Take the line with "You are a computer-use" and every line after it, through the end of the listing, and give them again exactly, pictures excluded.

### Recorded data
++++++++++++++++++++

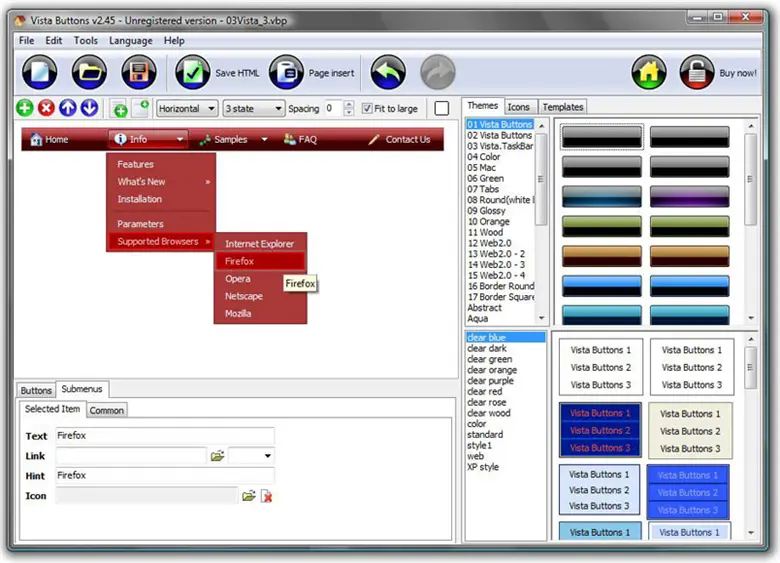Switch to the Common tab
The width and height of the screenshot is (780, 563).
[x=107, y=410]
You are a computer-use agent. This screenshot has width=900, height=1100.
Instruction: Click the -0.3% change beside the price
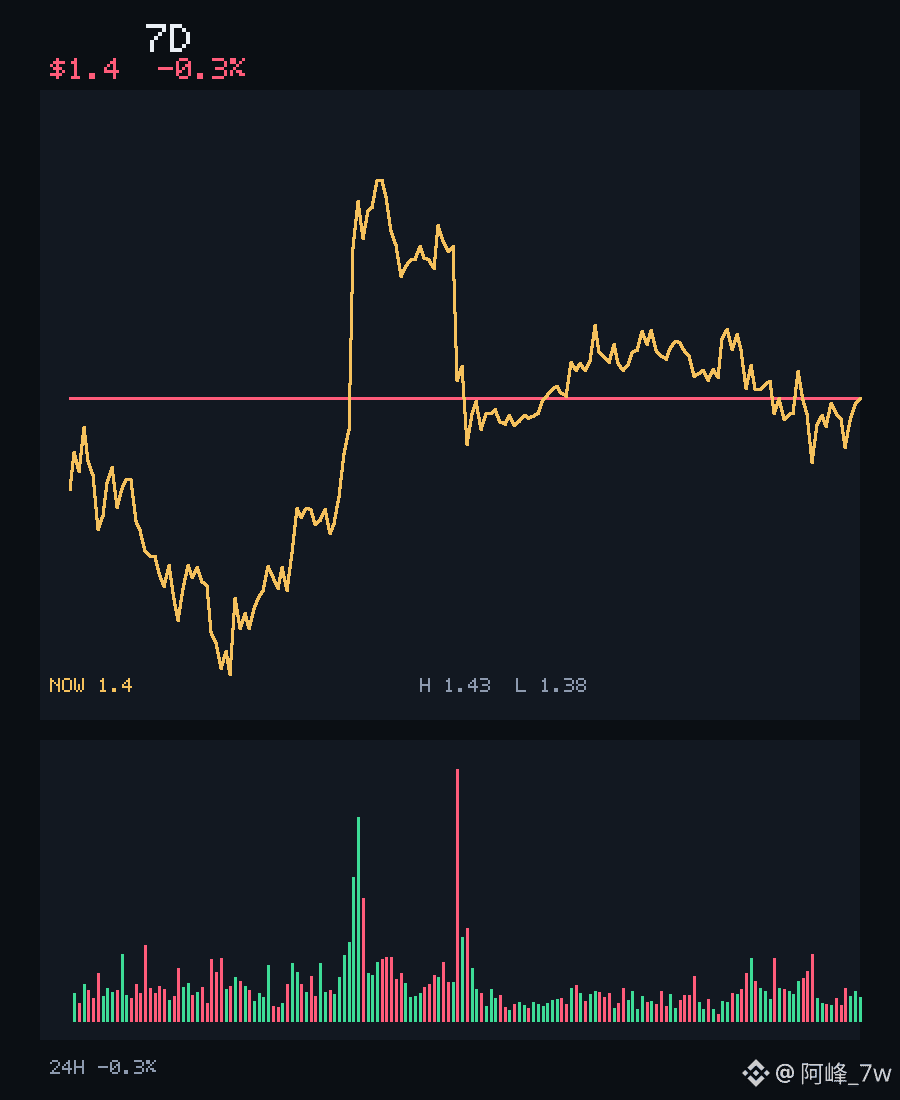tap(201, 69)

++++++++++++++++++++

### Exercise result
You are a computer-use agent. This screenshot has width=900, height=1100.
Instruction: Click the -0.3% change beside the price
tap(201, 69)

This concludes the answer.